THE EXERCISE: Rewrite the items from the line containing "You are a GUI" down through the line containing "(x=104, y=113)", changing "icon" to "button" and leaving everything else the same. Do not include the pictures in your answer.

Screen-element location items
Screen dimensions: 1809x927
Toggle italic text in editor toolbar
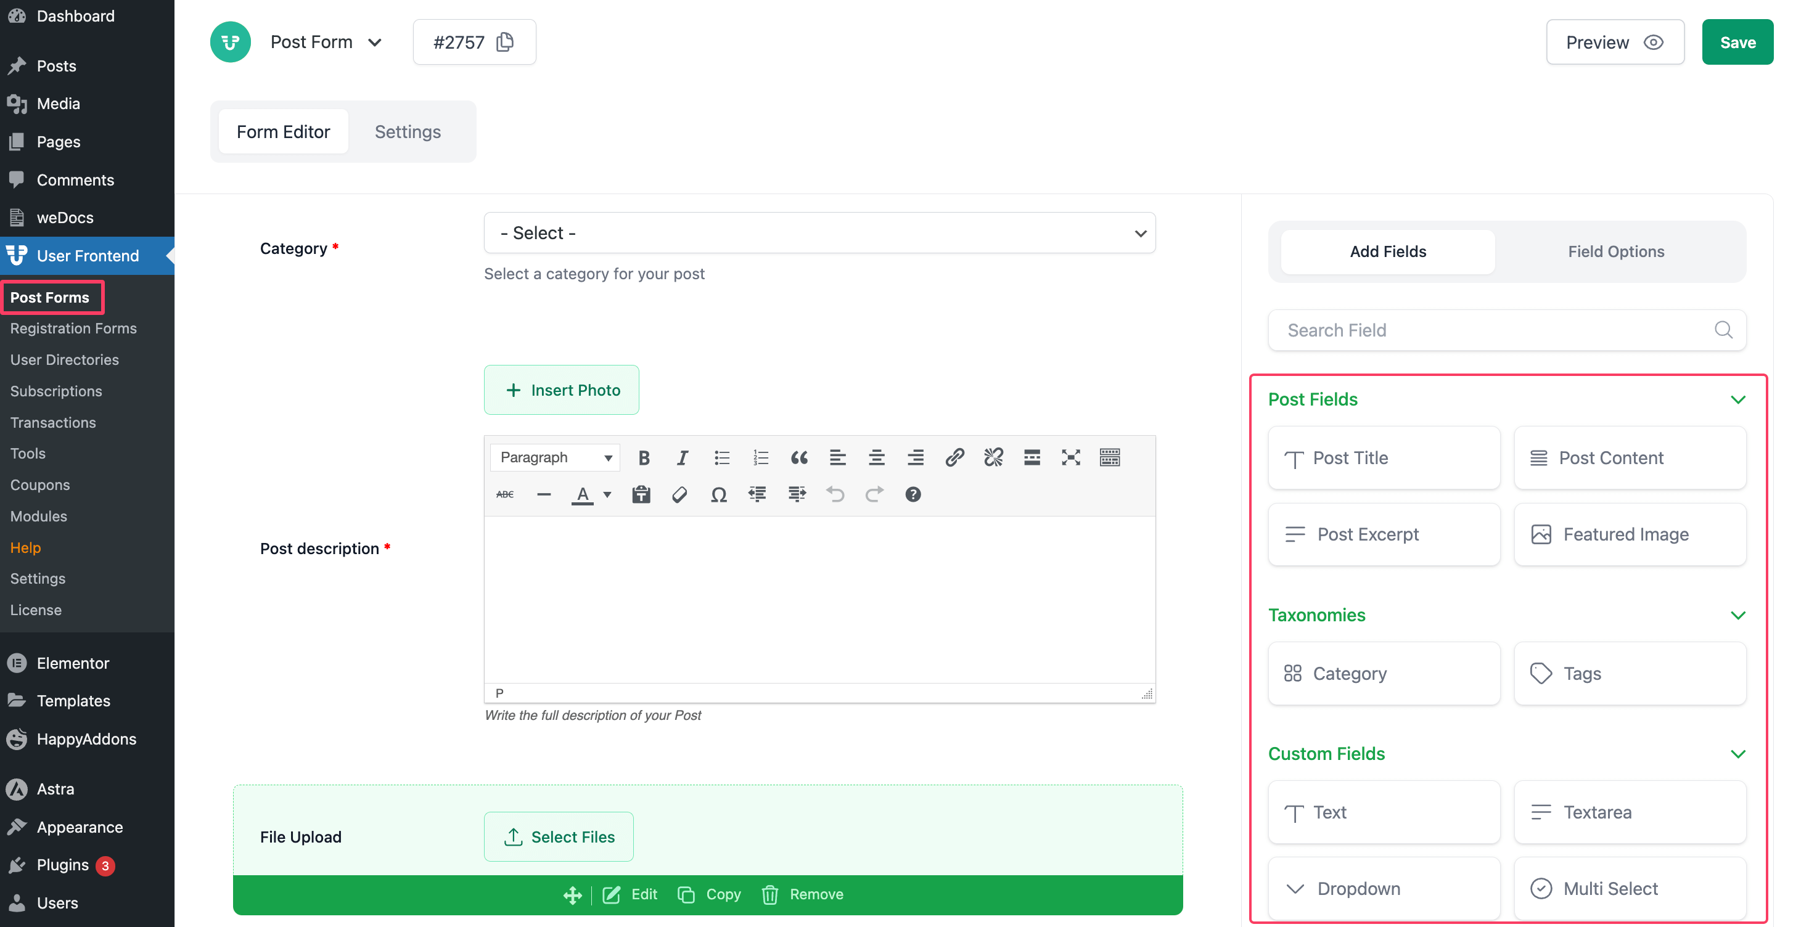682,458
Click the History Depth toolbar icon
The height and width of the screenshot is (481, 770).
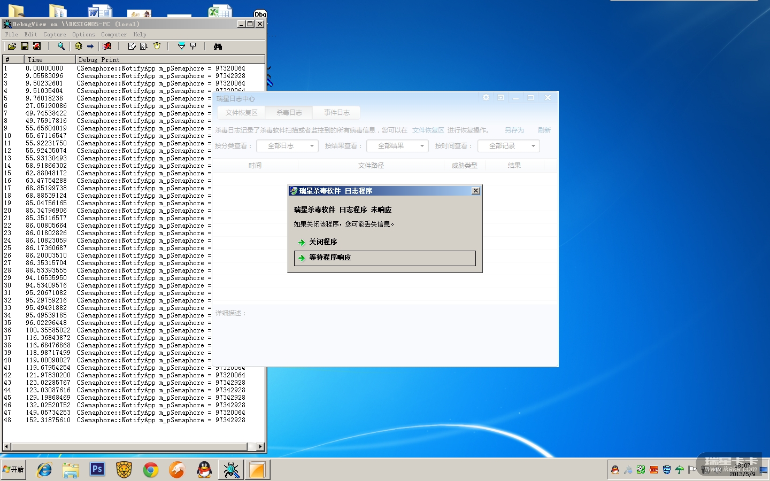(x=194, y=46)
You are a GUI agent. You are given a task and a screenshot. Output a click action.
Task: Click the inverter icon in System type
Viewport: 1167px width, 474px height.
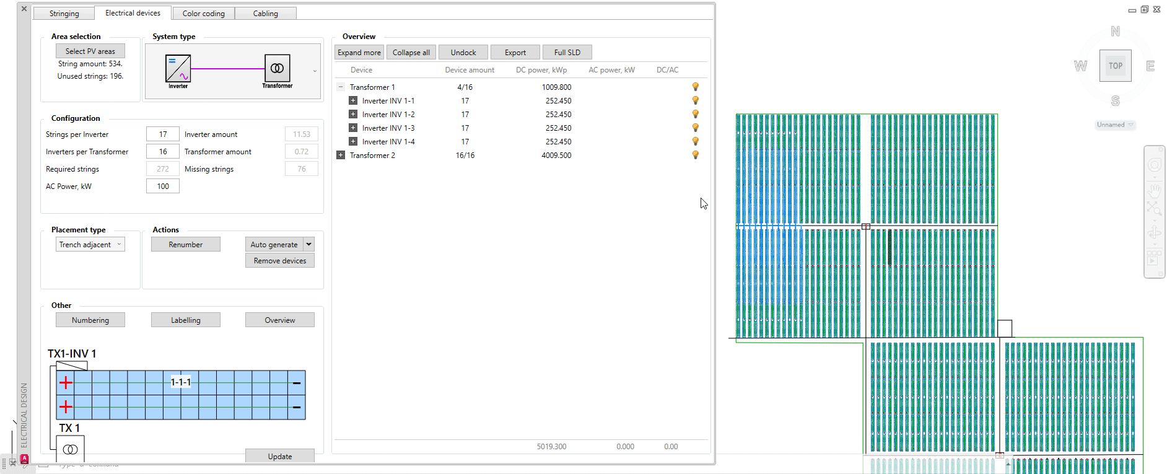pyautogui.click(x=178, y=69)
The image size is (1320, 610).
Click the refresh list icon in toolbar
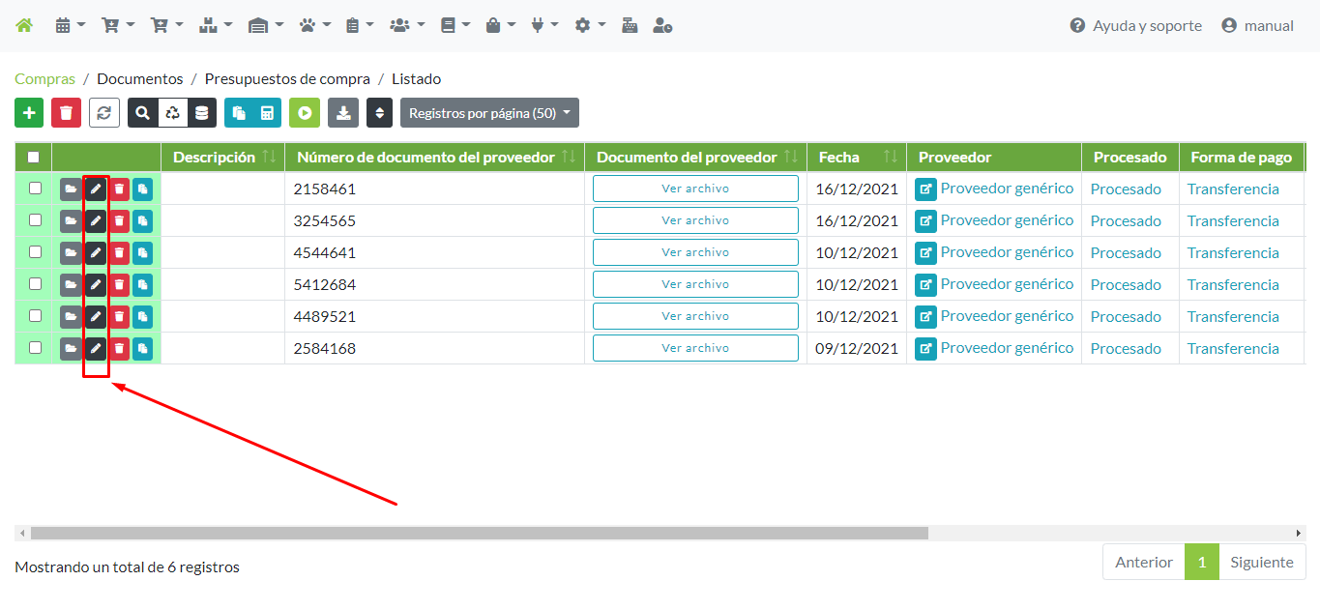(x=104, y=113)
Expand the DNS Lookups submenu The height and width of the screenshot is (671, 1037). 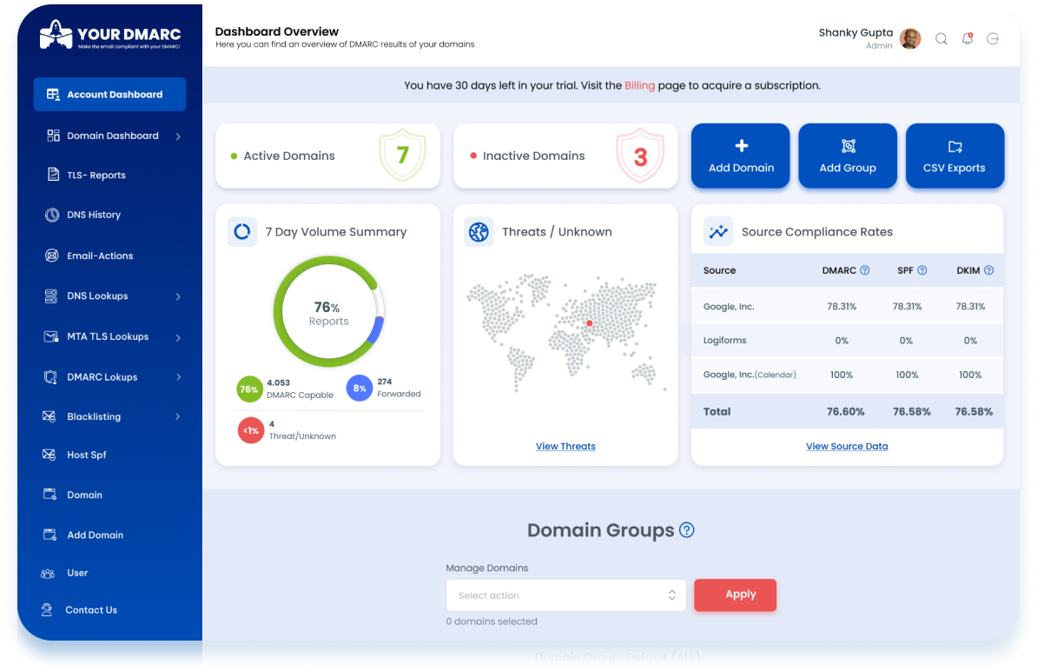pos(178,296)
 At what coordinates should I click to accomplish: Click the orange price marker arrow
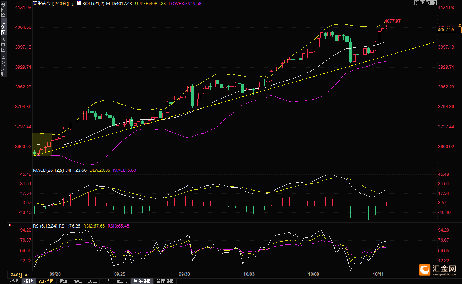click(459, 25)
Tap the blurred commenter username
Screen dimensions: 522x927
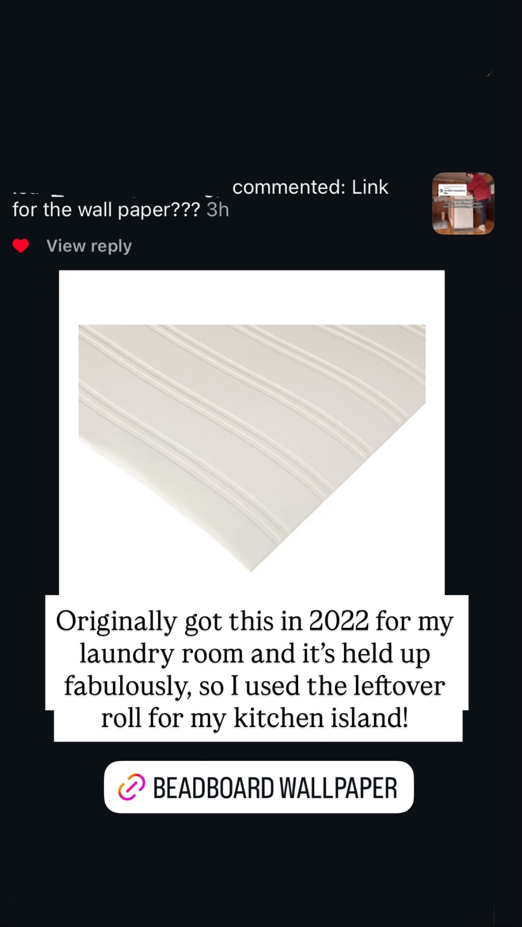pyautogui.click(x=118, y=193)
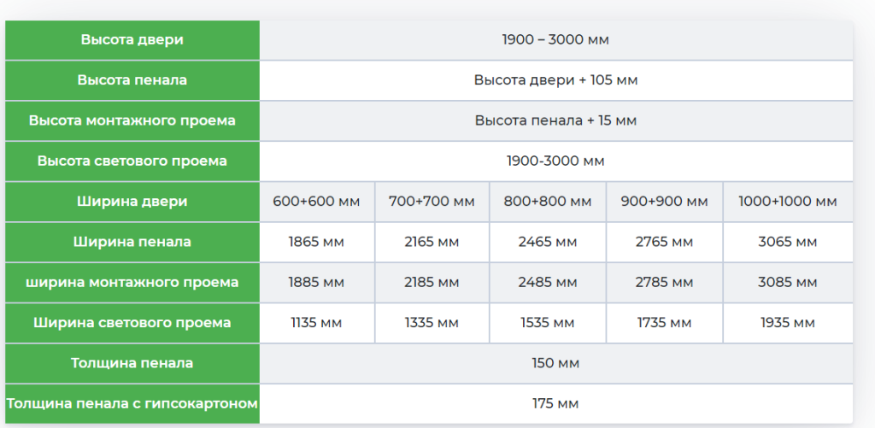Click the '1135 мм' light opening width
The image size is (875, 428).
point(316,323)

RESPONSE TO THIS TASK:
You are a GUI agent. You are given a task and a screenshot. Output a click action.
Task: Click the inverter button in System type
Viewport: 1167px width, 474px height.
pyautogui.click(x=178, y=69)
The image size is (1320, 610).
Click the refresh list button in toolbar
(x=104, y=113)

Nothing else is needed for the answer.